Brasil impuso su jerarquía en la calurosa noche de Belem y, con goles de Lucas y Papa en contra derrotó claramente a la Argentina por 2 a 0. Dominador de principio a fin, el conjunto brasileño encontró la ventaja en el segundo tiempo y, a partir de allí, desplegó un fútbol muy vistoso, gracias a las pinceladas de Ronaldinho y el vértigo de Neymar. Argentina hizo lo que pudo, aunque planteó un esquema demasiado conservador que recién modificó luego de la desventaja.
El local mostró una cara distinta a la del encuentro de ida, mucho más ofensivo y punzante, con la llegada de sus laterales Bruno Cortés y Lucas, que permanentemente presionaron sobre la salida del equipo argentino y generaron las situaciones de peligro más importantes. Brasil tuvo dos muy claras y ambas en los pies de Neymar. La primera, un remate desde afuera, lo pudo desviar Orión pero en la segunda se lo perdió solo debajo del arco, después de un centro rasante de Borges. Ronaldinho tuvo, además, dos tiros libres –uno de cada perfil- pero en ninguno acertó al arco.
Lo de Argentina fue, por lo menos, pobre. Se plantó atrás, con una línea de cinco, y el único volante que pasó e intentó jugar fue Augusto Fernández por la derecha. Viatri y Montillo quedaron muy aislados y se la pasaron luchando y perdiendo ante los enormes centrales brasileños.
En el complemento llegó la jugada clave del partido, la que hubiera justificado el planteo de Alejandro Sabella pero terminó de la peor manera. Entre Viatri y Augusto Fernández (terminó siendo el mejor de la Argentina) armaron la primera jugada clara de gol que desvió al córner el arquero Jefferson. De ese tiro de esquina partió un contragolpe letal que, a pura precisión y velocidad (dos históricas características brasileñas) posibilitó la apertura del marcador. Lucas picó desde su campo y se fue derecho al gol, que desmoronó el esquema argentino a los 8 del segundo tiempo.
El gol envalentonó a Brasil, que tuvo a un Neymar indescifrable, que volvió loca a la defensa y aprovechó el adelantamiento argentino para jugar a espaldas de los volantes y comenzar a justificar el resultado.

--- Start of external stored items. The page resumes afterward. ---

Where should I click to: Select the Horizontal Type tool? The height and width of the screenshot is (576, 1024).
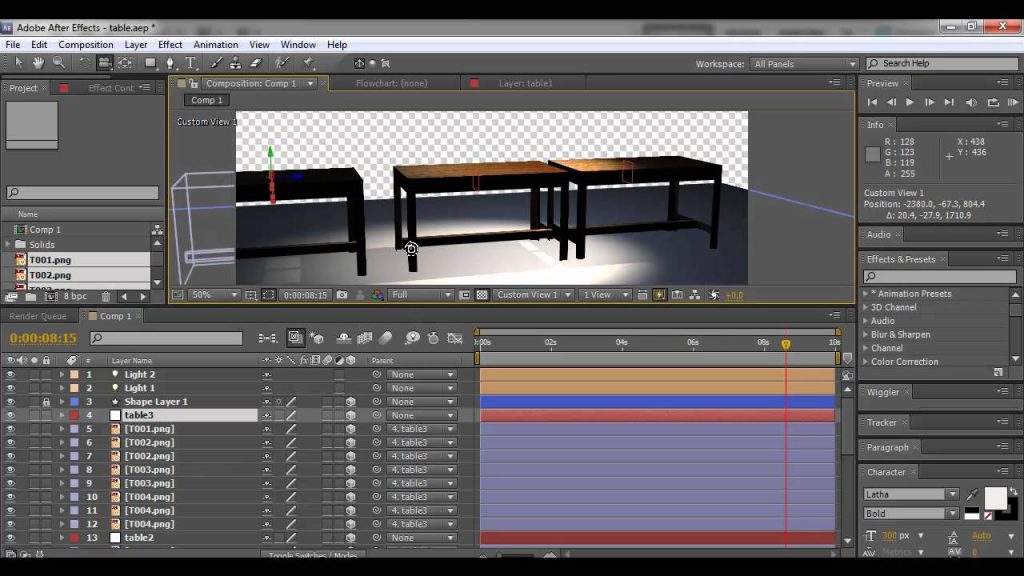click(x=190, y=63)
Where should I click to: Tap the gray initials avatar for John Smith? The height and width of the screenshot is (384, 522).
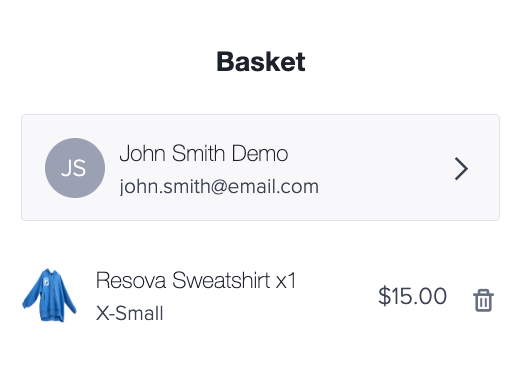(75, 168)
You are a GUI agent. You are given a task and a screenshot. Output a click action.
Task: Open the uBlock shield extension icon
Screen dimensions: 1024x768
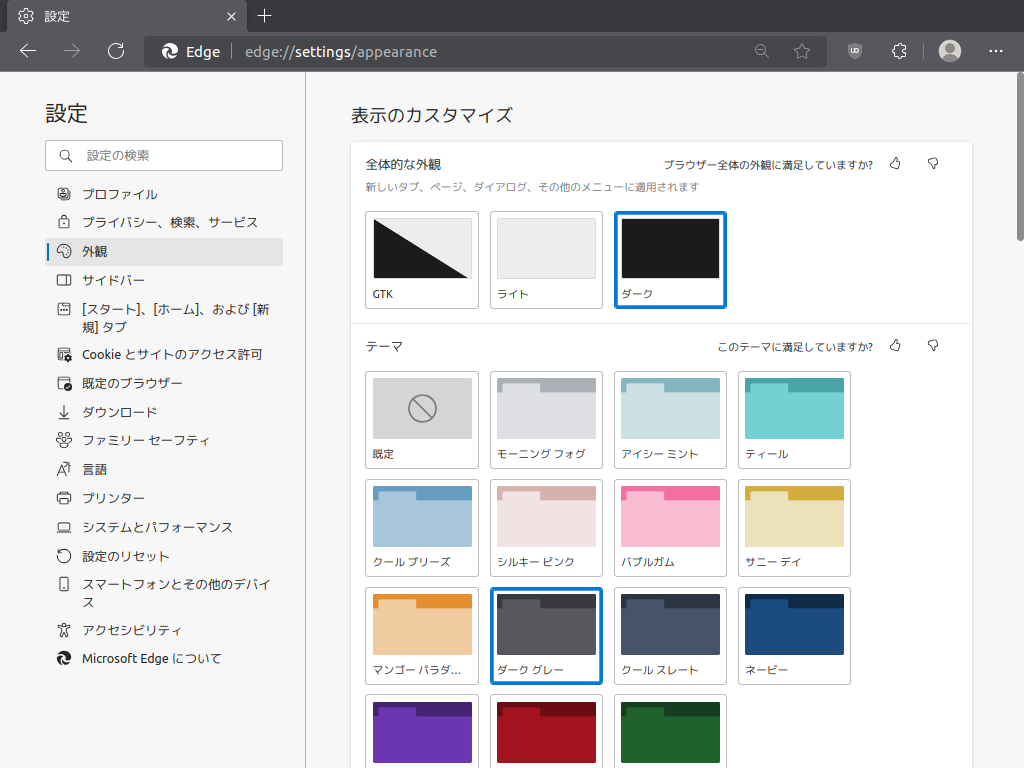(x=854, y=51)
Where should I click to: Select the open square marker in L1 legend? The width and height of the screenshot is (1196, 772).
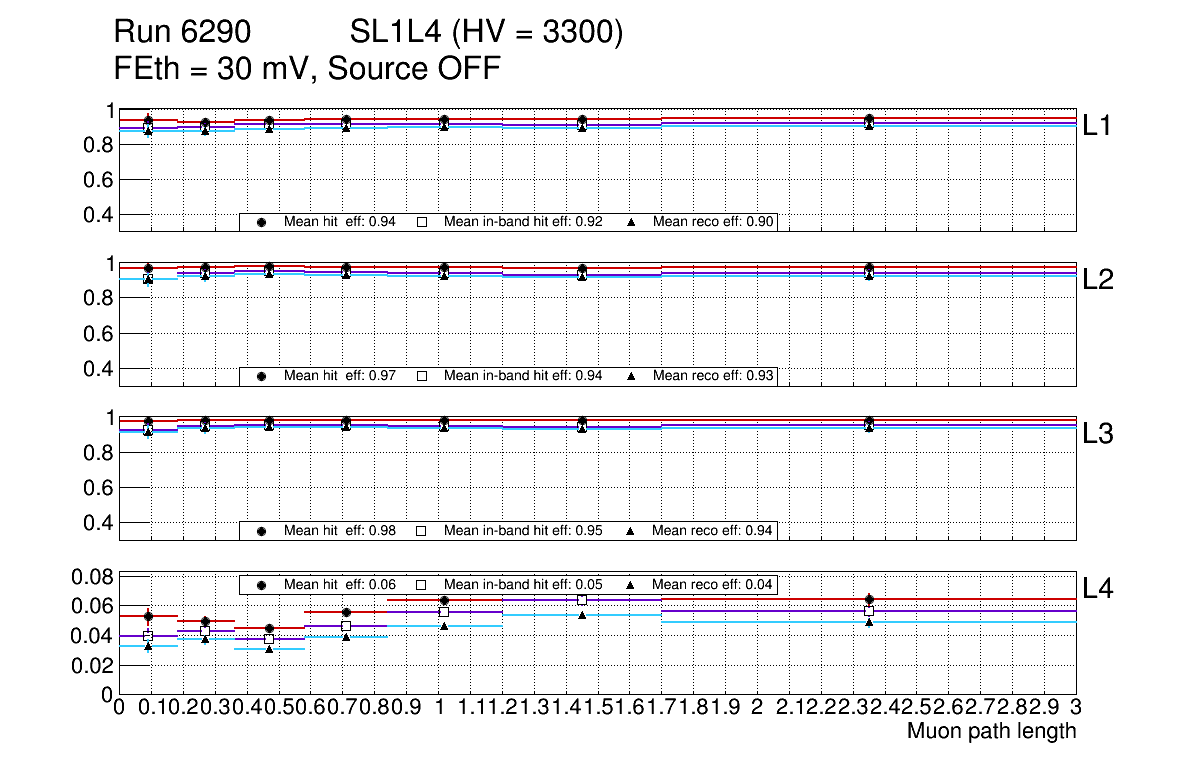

A los 29 llegaría el segundo tras una gran jugada por izquierda de Bruno Cortés (de gran despliegue como lateral) que, luego del centro bajo, intentaría definir Neymar, pero la pelota terminaría dando en Papa, para ingresar mansamente en el arco. Sabella movió el banco pero no logró modificar el desarrollo del encuentro, en el que, en todas las líneas, Brasil siempre fue más.
En el final Argentina tendría sus chances para descontar a través de un potente disparo de Pillud y una media vuelta de Viatri, ambas despejadas por Jefferson. Brasil desaceleró y esperó el cierre para levantar el trofeo que mereció en el balance de los dos partidos.